# web.de Einmal Passwort an hinterlegte Email Adresse geht nicht



## ich558 (28. Januar 2012)

Hallo,
ich habe bei web.de 3 verscheiden Accounts wovon ich hauptsächlich nur 2 nutze. Den letzten rufe ich ganz selten auf und da ich schon seit einigen Wochen nicht mehr angemeldet war habe ich das Passowort dafür vergessen. Dachte ich mir kein Problem hab ja eine Kontakmail angeben falls dieser Fall eintreten sollte. Da kam dann auch das Einwegpasswort an. Wenn ich mich aber nun bei diesem 3ten Account mit dem zugesanden Passwort anmelden möchte steht jedoch dar das Passwort ist falsch Wie kann das sein? Hoffe jemand weiß was da los ist.

MfG
ich


----------



## ich558 (30. Januar 2012)

Keiner eine Idee?


----------



## Gamer090 (1. Februar 2012)

Kenne web.de nicht aber ich vermute mal das irgendwer an dein Passort rangekommen ist und hat sich eingelogt und es geändert oder die Serversoftware ist etwas verbugt, hatte es auch schon mal dass das Passowrt nicht ging bei mir und musste für eine Weile öfters neues Passwort verlangen war aber nicht PCGH hier läuft alles rund.


----------



## ich558 (5. Februar 2012)

Das denke ich bei einer sinnlosen Kombination aus Zahlen und Buchstaben nicht 
Außerdem müsste das Einmal Passwort dann trotzdem funktionieren an meine Kontakadresse wird es ja gesendet.


----------



## Jimini (5. Februar 2012)

Hast du das Passwort abgetippt oder kopiert und eingefügt? Beim Abtippen bestünde die Möglichkeit des Verwechselns von Zeichen (0, O, I, l etc.).

MfG Jimini


----------



## ich558 (5. Februar 2012)

Nein habs kopiert- mehrmals auch ein neues angefordert. Jedes mal war aber das Passwort dann falsch. Evtl ist hier jemand der ebenfalls mehrere Acc bei web.de hat und Lust hat das mal auszuprobieren.


----------



## ich558 (12. Februar 2012)

Stehe immer noch vor dem Problem


----------



## Jimini (12. Februar 2012)

Hast du schon versucht, dir ein weiteres Passwort zuschicken zu lassen?

MfG Jimini


----------



## ich558 (12. Februar 2012)

Ja oft genug. Web hat vor kurzem auch das Layout geändert da dachte ich sie haben auch die PW vergessen Funktion überarbeitet aber noch geht nichts.


----------



## Jimini (12. Februar 2012)

Meine Mutter hat sich vor kurzem das Passwort zuschicken lassen, als Kontakt-Adresse war meine angeben, da funktionierte alles.
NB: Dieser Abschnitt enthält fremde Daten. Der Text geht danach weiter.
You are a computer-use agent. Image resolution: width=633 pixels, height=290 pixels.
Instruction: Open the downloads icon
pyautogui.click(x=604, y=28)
Ich fürchte, du wirst nicht um einen Anruf bei der (kostenpflichtigen!) Hotline herumkommen - falls der Fehler bei Web.de und nicht bei dir liegt, würde ich aber darauf pochen, dass du die Telefonkosten erstattet bekommst. Und bei Gelegenheit den Anbieter wechseln, in http://extreme.pcgameshardware.de/i...emailadresse-bei-gmx-oder-lieber-bei-web.html wurden einige sehr gute Gründe genannt.

MfG Jimini


----------



## ich558 (12. Februar 2012)

Während ich deinen Beitrag lese fällt mir ein, dass ich noch eine zweite E-Mail-Adresse bei Apple (@me.de) habe. Ich tue mal so als wüsste ich mein PW meines anderen Web Kontos nicht gib dort aber vorher die @me.de als Kontaktadresse an und falls das zugesendete PW da auch nicht geht kann der Fehler nur bei web.de liegen. Eigentlich eine Frechheit dieser Service.....


----------



## OctoCore (12. Februar 2012)

Wenn das ein Konto mit realen Eigentümerdaten ist, dann ist das wohl ein Fehler.
Wenn es aber ein Müllablade-Konto mit frei erfundenen Daten bei Name und Adresse ist, dann ist das eher normal - seit einiger Zeit findet wohl soetwas wie eine Plausibilitätsprüfung bei den Daten statt - dann kann man das Konto nicht mehr nutzen, weil es gesperrt wird. Da kommt man auch nicht mehr dran, wenn das PW nicht vergessen wurde.


----------



## ich558 (12. Februar 2012)

Das ist richtig die persönlichen Daten sind erfunden aber auch mein zweites web.de Konto ist frei erfunden (ich sag nur "Rut" als Vorname ) dies geht jedoch noch problemlos. Einzig mein drittes Konto, an welches auch mein Einmalpasswort geschickt wird, enthält meine wahren Daten.


----------